**Trecho do documento**
------------------------------------
Quando se trata da classificação das sociedades, há alguns parâmetros considerados essenciais para serem analisados. E se referem, essencialmente, a: registro e objeto da empresa.
A classificação referente ao registro da sociedade empresária traz dois opostos: a personificação e a não-personificação. E essa baliza é relativamente de simples compreensão, uma vez que separa as sociedades que têm personalidade jurídica – que possuem um registro nos órgãos oficiais – daquelas que não a possuem.
Nesse diapasão, eis a imposição legal para o registro, conforme disposto no Código Civil:
Art. 45. Começa a existência legal das pessoas jurídicas de direito privado com a inscrição do ato constitutivo no respectivo registro, precedida, quando necessário, de autorização ou aprovação do Poder Executivo, averbando-se no registro todas as alterações por que passar o ato constitutivo.
Art. 985. A sociedade adquire personalidade jurídica com a inscrição, no registro próprio e na forma da lei, dos seus atos constitutivos (arts. 45 e 1.150).
Art. 1.150. O empresário e a sociedade empresária vinculam-se ao Registro Público de Empresas Mercantis a cargo das Juntas Comerciais, e a sociedade simples ao Registro Civil das Pessoas Jurídicas, o qual deverá obedecer às normas fixadas para aquele registro, se a sociedade simples adotar um dos tipos de sociedade empresária.
------------------------------------
**Seção de dados**
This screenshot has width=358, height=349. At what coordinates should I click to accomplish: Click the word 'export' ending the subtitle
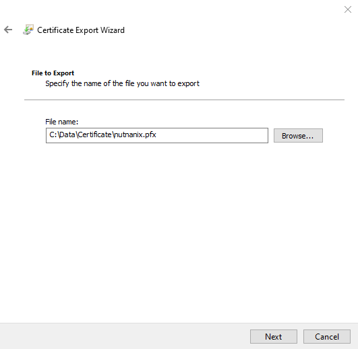pyautogui.click(x=188, y=84)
------------------------------------
**Instruções de trabalho**
1. Traduza para o inglês esta frase do trecho sobre a classificação das sociedades: "Quando se trata da classificação das sociedades, há alguns parâmetros considerados essenciais para serem analisados."
2. De acordo com o trecho sobre a classificação das sociedades, a qual registro se vincula a sociedade simples?
3. Dê continuidade ao trecho sobre a classificação das sociedades a partir do ponto em que ele termina.
As linhas não têm relação alguma com o trecho sobre a classificação das sociedades.

**Lista de respostas**
1. When it comes to the classification of companies, there are some parameters considered essential to be analyzed.

2. Ao Registro Civil das Pessoas Jurídicas.

3.
A ausência de Registro, portanto, é exceção. E por ter apenas dois exemplos legalmente referenciados, parte-se deles para elucidação das sociedades não personificadas.
Mais uma vez, ampara-se no Código Civil, com destaques:
Art. 986. Enquanto não inscritos os atos constitutivos, reger-se-á a sociedade, exceto por ações em organização, pelo disposto neste Capítulo, observadas, subsidiariamente e no que com ele forem compatíveis, as normas da sociedade simples.
Art. 987. Os sócios, nas relações entre si ou com terceiros, somente por escrito podem provar a existência da sociedade, mas os terceiros podem prová-la de qualquer modo.
Art. 988. Os bens e dívidas sociais constituem patrimônio especial, do qual os sócios são titulares em comum.
Art. 989. Os bens sociais respondem pelos atos de gestão praticados por qualquer dos sócios, salvo pacto expresso limitativo de poderes, que somente terá eficácia contra o terceiro que o conheça ou deva conhecer.
Art. 990. Todos os sócios respondem solidária e ilimitadamente pelas obrigações sociais, excluído do benefício de ordem, previsto no art. 1.024, aquele que contratou pela sociedade.
O disposto acima versa sobre o tipo mais comum de sociedade não personificada: justamente a Sociedade em Comum.
Da leitura do texto legal é possível confirmar que não é estratégico desenvolver uma atividade empresarial sem a devida formalização, uma vez que não há quase nenhuma proteção ao patrimônio dos sócios – um dos pilares mais básicos para a constituição de uma empresa. Todos os sócios respondem de maneira igual e solidária pelas obrigações sociais, de maneira ilimitada, não importando a participação de cada um na sociedade.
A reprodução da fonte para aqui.